- Click-target data -
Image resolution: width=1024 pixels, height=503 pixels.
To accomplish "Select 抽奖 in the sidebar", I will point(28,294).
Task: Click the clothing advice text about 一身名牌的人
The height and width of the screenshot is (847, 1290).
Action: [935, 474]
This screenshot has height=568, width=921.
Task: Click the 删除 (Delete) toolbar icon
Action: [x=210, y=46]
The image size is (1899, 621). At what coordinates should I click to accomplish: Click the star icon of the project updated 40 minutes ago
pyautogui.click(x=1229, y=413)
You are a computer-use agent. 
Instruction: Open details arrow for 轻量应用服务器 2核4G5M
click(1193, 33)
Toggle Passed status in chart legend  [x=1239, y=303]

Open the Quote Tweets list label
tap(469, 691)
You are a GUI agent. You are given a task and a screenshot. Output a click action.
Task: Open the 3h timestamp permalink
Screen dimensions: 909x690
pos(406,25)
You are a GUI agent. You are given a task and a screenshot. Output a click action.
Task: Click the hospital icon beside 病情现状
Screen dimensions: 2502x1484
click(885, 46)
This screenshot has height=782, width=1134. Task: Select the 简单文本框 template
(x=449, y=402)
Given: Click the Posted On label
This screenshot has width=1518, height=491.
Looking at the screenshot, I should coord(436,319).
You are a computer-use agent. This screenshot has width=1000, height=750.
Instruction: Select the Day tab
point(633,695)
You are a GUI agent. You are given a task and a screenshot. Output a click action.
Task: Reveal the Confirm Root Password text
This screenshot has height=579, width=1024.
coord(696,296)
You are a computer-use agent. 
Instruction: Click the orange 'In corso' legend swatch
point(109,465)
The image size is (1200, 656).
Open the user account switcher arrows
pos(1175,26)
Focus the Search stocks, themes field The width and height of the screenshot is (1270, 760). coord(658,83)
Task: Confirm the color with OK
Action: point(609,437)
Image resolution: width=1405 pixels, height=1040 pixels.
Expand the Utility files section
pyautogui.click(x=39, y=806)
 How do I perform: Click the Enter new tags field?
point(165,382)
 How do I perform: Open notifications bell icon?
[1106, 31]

- AIM -
Show each line of the material above that contains the word "resolution".

- COMPLETED EXERCISE -
Image resolution: width=1024 pixels, height=503 pixels.
Image resolution: width=1405 pixels, height=1040 pixels.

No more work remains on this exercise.